_AUFTRAG 1_.
Gib aus dem Text über Populismus den Abschnitt von „Nicht nur im“ bis einschließlich „eine andere Ordnung steht.“ wortgetreu aus.

_VORLIEGENDER TEXT_.
****************

Nicht zuletzt seit dem jüngsten Umfra­ge­hoch der Alter­na­tive für Deutsch­land (AfD) ist hier­zu­lande das Interesse am Popu­lismus groß. Ob in Polen, Ungarn oder den USA (derzeit vor allem in Florida): Popu­lismus fordert die Demo­kra­tien nicht nur heraus, sondern verändert sie. Insbe­son­dere wo Popu­listen rechter Couleur regieren, sind demo­kra­ti­sche Errun­gen­schaften wie Gewal­ten­tei­lung, Minder­hei­ten­recht und Plura­lismus auf dem Rückzug. Angriffe auf die Insti­tu­tionen, Pola­ri­sie­rung, Patronage prägen das Regierungsgeschäft.

Nicht nur im Wahlkampf verstärken und nutzen Popu­listen Feind­bilder und charak­te­ri­sieren die Insti­tu­tionen (insbe­son­dere das Parlament und das Verfas­sungs­ge­richt) als „Sumpf“ (Donald Trump), besetzt von einer gesichts­losen, eigen­nüt­zigen poli­ti­schen Klasse. Sie präsen­tieren sich als dieje­nigen, die im Namen des Volkes die Macht über­nehmen und mit den abge­ho­benen Eliten aufräumen. Insbe­son­dere rechts­po­pu­lis­ti­sche Parteien regieren nach einem Lehrbuch, an dessen Ende eine andere Ordnung steht.

„Es geht um die Demo­kratie selbst“

Noch immer jedoch erscheint vielen der Popu­lismus lediglich als rheto­ri­scher Trick, als Form des Oppor­tu­nismus („dem Volk aufs Maul schauen“), viel­leicht der Demagogie. Oftmals verloren geht in der Debatte der substan­zi­elle Gehalt des Popu­lismus: das illi­be­rale Demo­kra­tie­ver­ständnis. Mehr noch: die erfolg­rei­chen popu­lis­ti­schen Parteien und Bewe­gungen auf der radikalen Rechten – unter anderen AfD, Rassem­blement National, inzwi­schen auch die US-Repu­bli­kaner – sind Anzie­hungs­punkt für Wähler mit unter­schied­li­chen illi­be­ralen Einstel­lungen zur Demo­kratie: Popu­listen, Auto­ri­täre, Rechts­extreme, womöglich aber auch solche, denen das Fort­be­stehen der Demo­kratie im Zweifel schlicht egal zu sein scheint. Verein­facht ausge­drückt: Es geht nicht allein um Migration und „Wokeness“. Es geht um die Demo­kratie selbst. Es lohnt sich also, die Einstel­lungen, die zur Wahl rechts­po­pu­lis­ti­scher Parteien beitragen, in den Blick zu nehmen.

Welche Einstel­lungen haben Rechtswähler?

****************

_AUFTRAG 2_.
Aktualisiere in den Einträgen die Zeilen von der Zeile mit „You are a GUI“ bis einschließlich der Zeile mit „pos(28,707)“, indem du „click action“ durch „tap action“ ersetzt und alles Übrige unverändert lässt. Gib nur diese Zeilen ohne die Bilder aus.

Gesammelte Dateneinträge:

****************

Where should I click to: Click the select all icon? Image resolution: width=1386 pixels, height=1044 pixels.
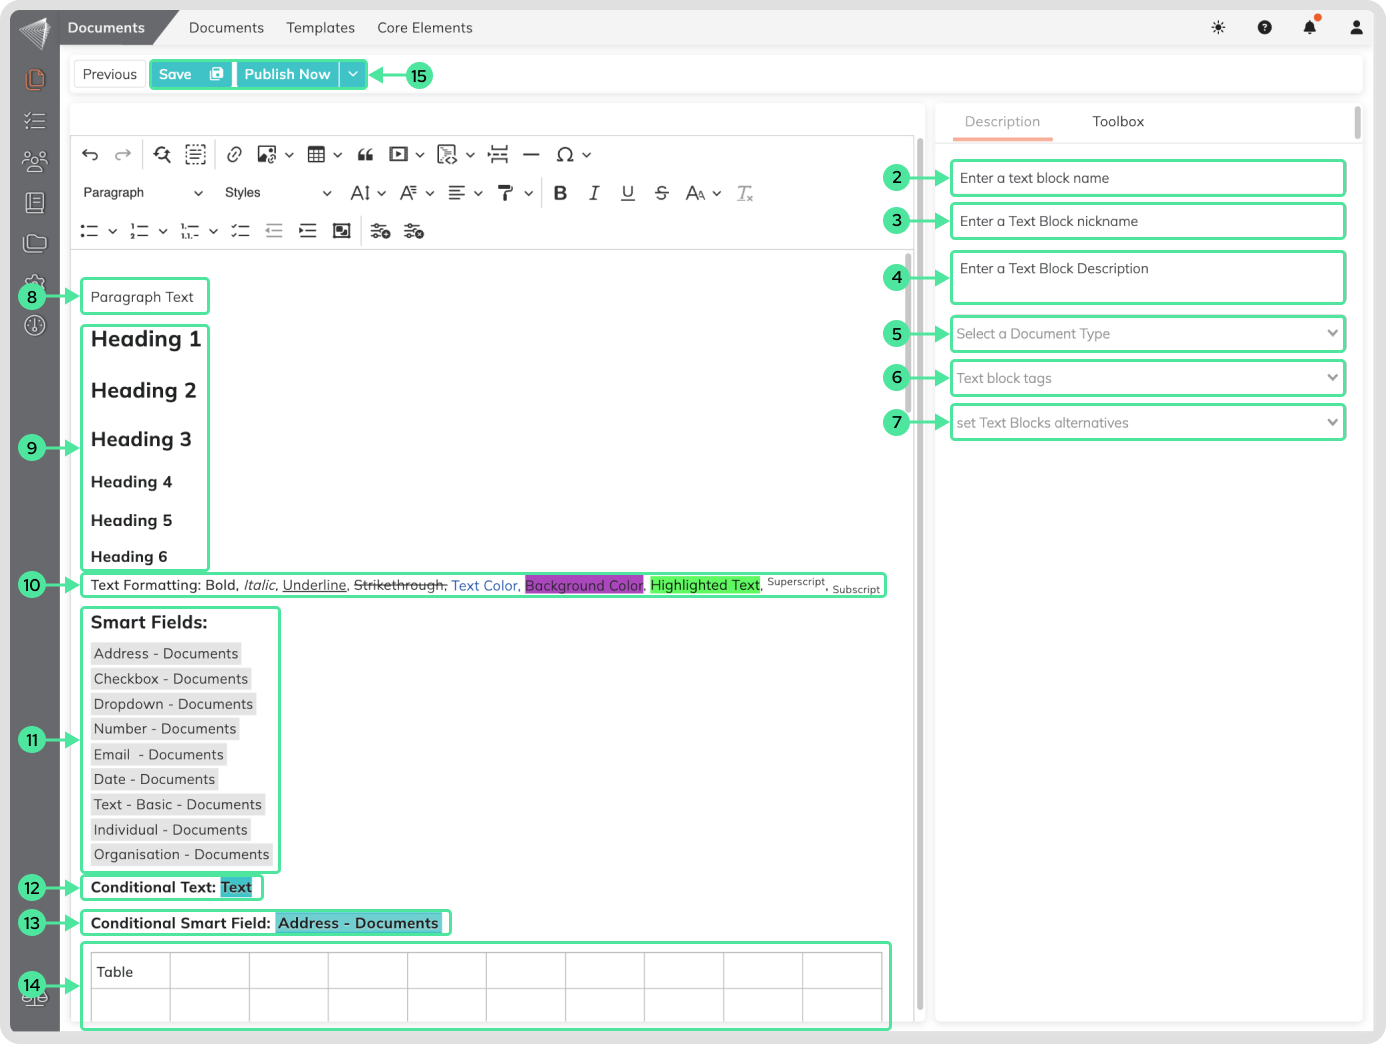pyautogui.click(x=196, y=154)
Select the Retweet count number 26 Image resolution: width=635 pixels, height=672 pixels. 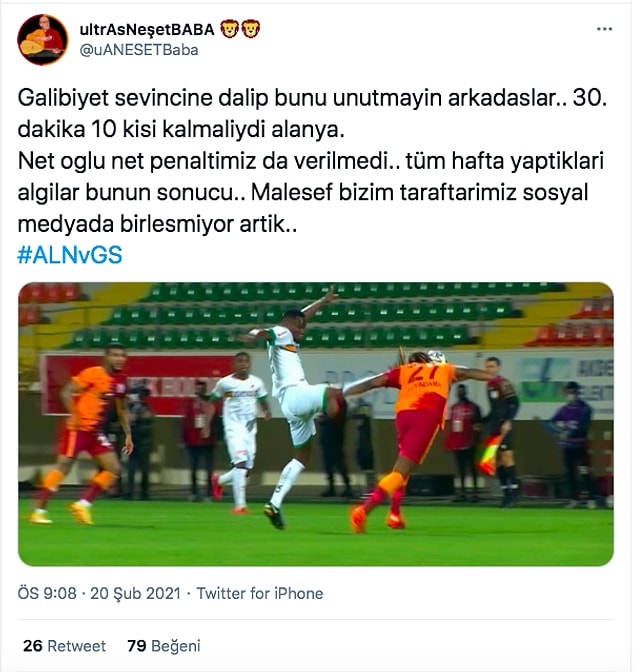pyautogui.click(x=33, y=646)
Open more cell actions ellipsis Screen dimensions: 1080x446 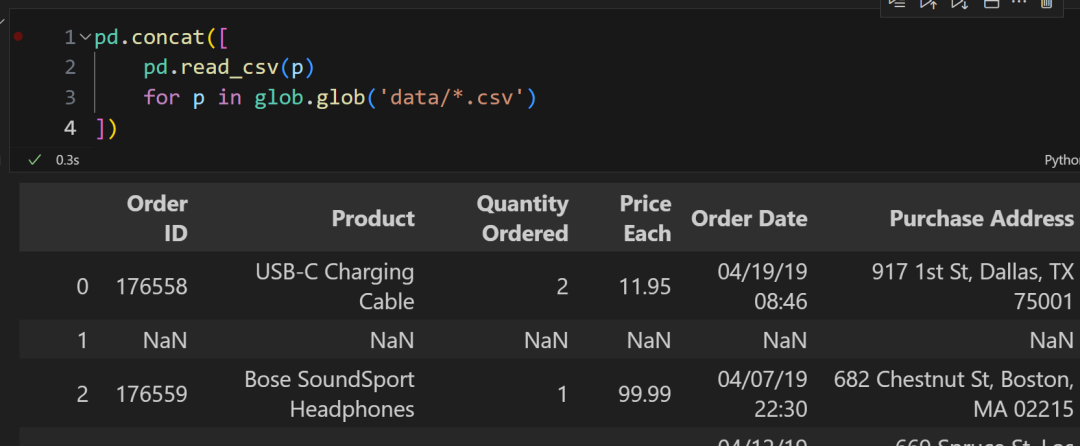click(x=1019, y=3)
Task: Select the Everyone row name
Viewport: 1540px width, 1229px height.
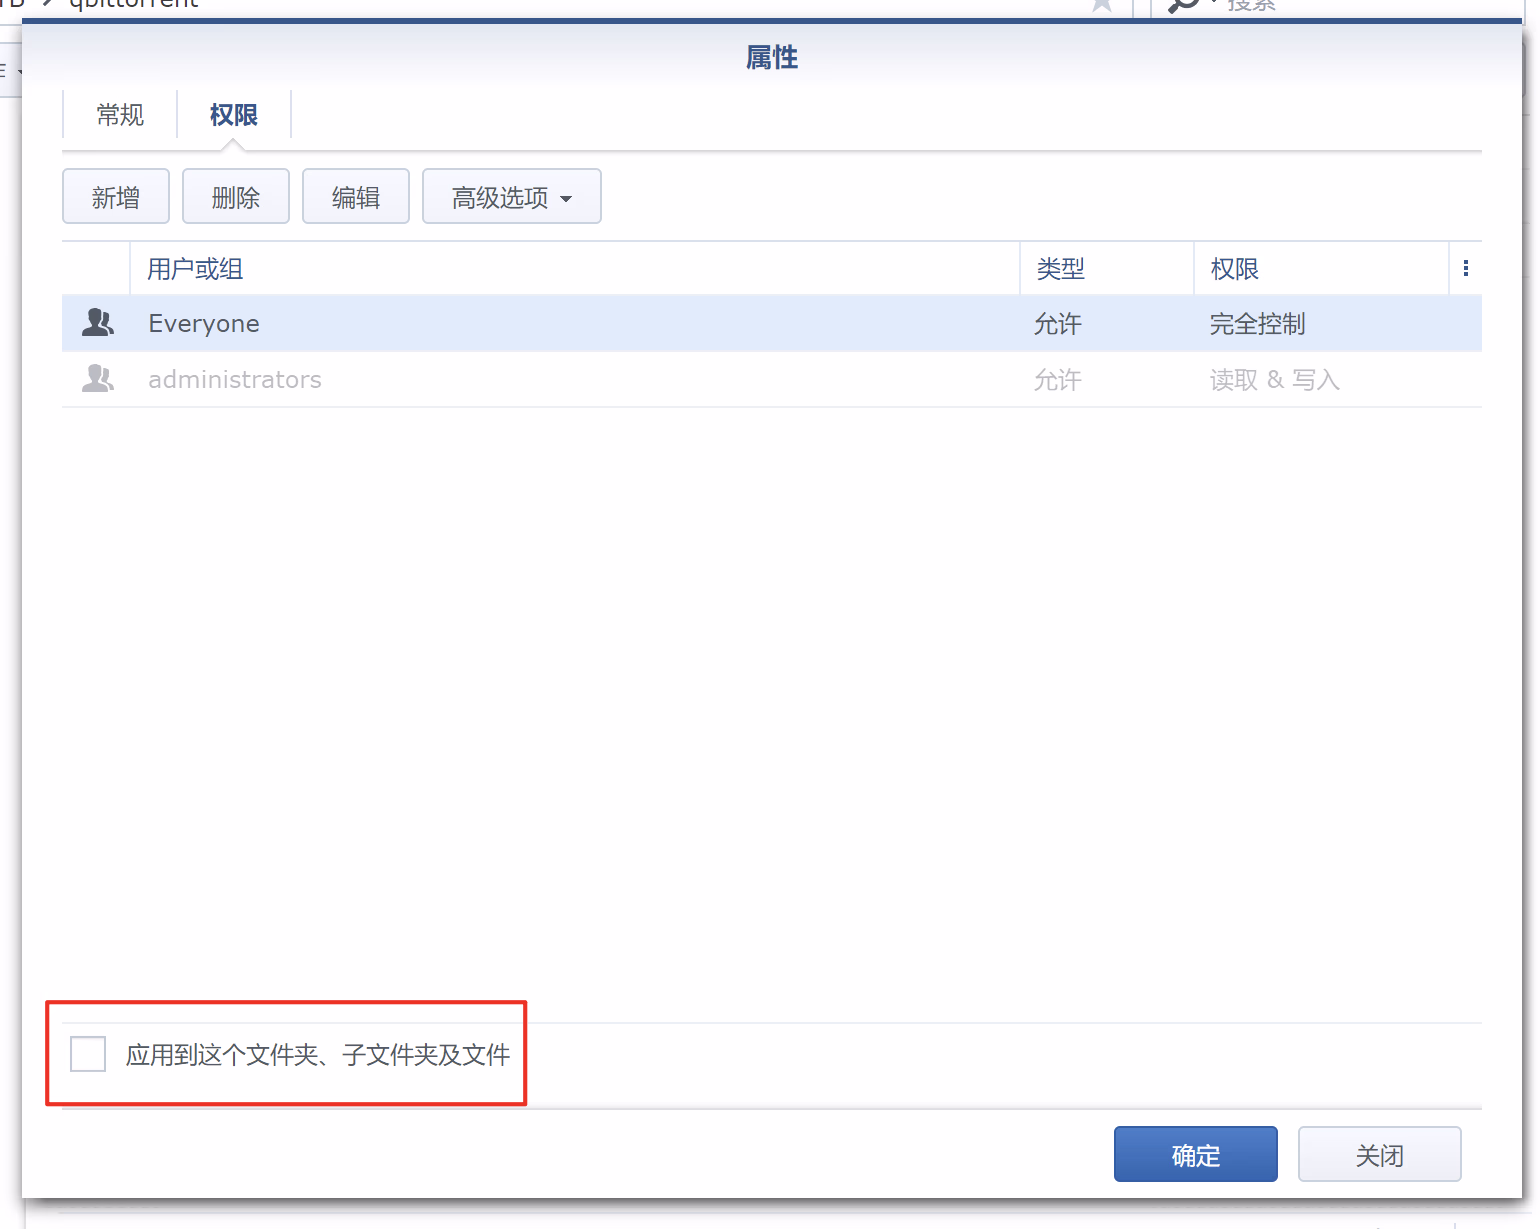Action: [204, 324]
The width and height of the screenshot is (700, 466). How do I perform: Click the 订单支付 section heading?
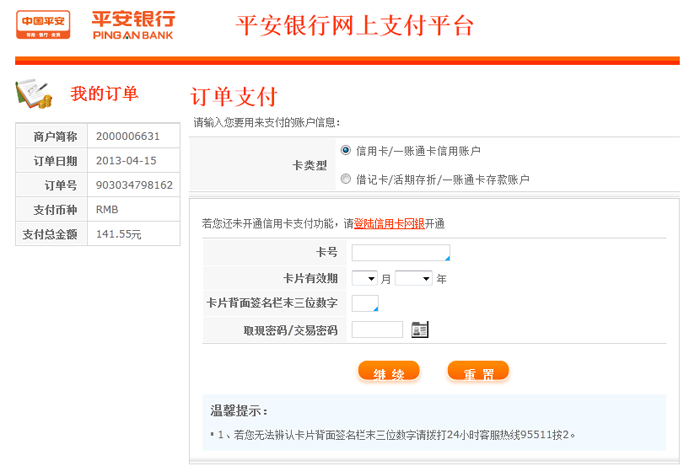point(233,97)
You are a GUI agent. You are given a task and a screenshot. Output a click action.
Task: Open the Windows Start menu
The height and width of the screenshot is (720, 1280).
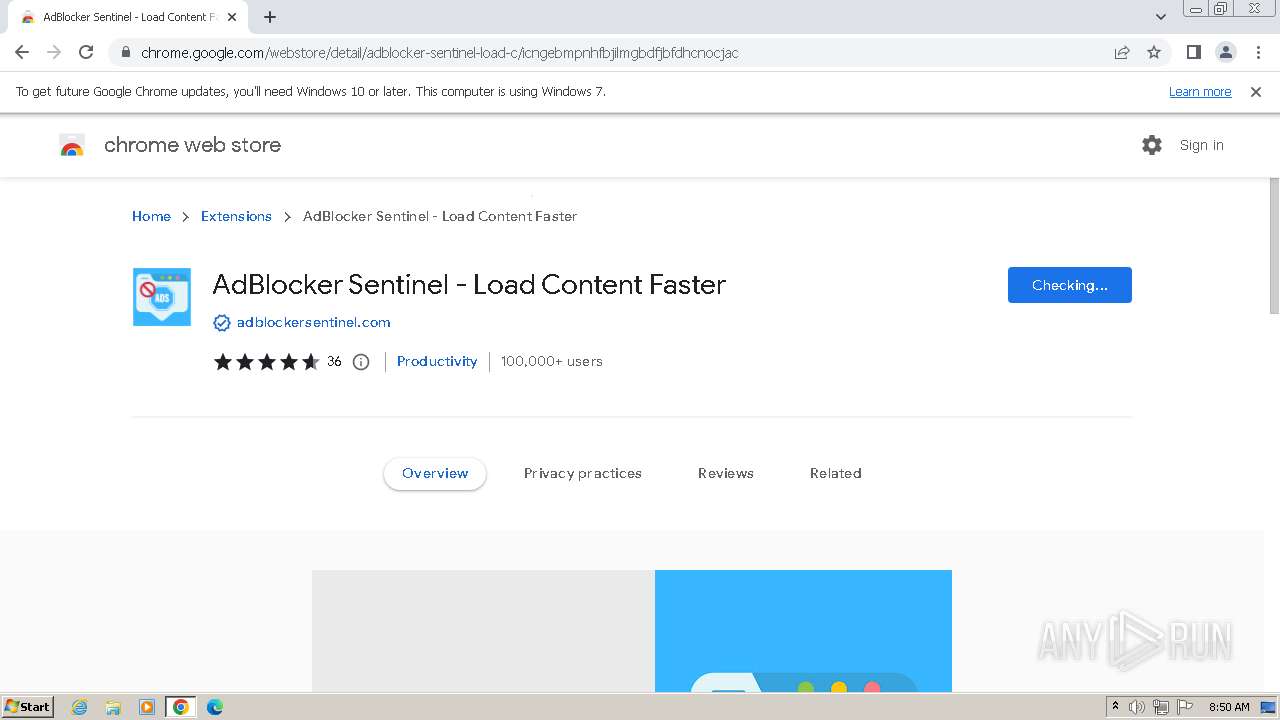pos(28,707)
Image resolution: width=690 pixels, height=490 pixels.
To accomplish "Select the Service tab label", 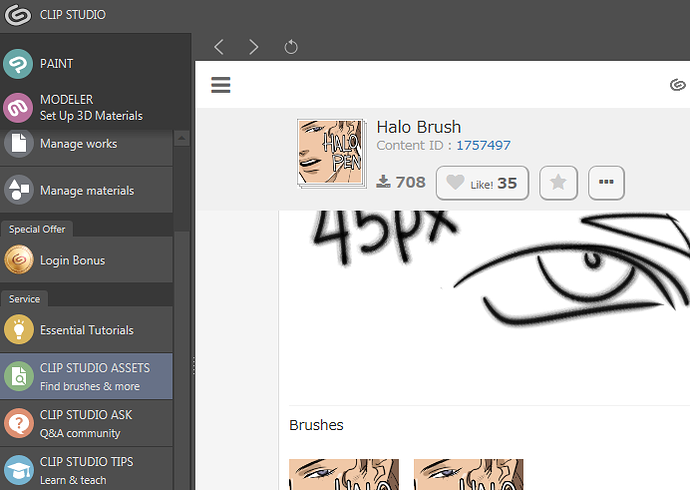I will pos(25,299).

****************

_LÖSUNG 1_.
Nicht nur im Wahlkampf verstärken und nutzen Popu­listen Feind­bilder und charak­te­ri­sieren die Insti­tu­tionen (insbe­son­dere das Parlament und das Verfas­sungs­ge­richt) als „Sumpf“ (Donald Trump), besetzt von einer gesichts­losen, eigen­nüt­zigen poli­ti­schen Klasse. Sie präsen­tieren sich als dieje­nigen, die im Namen des Volkes die Macht über­nehmen und mit den abge­ho­benen Eliten aufräumen. Insbe­son­dere rechts­po­pu­lis­ti­sche Parteien regieren nach einem Lehrbuch, an dessen Ende eine andere Ordnung steht.

_LÖSUNG 2_.
You are a GUI agent. You are given a task and a screenshot. Output a tap action.
Task: Open the Windows Start menu
The height and width of the screenshot is (720, 1280).
pos(28,707)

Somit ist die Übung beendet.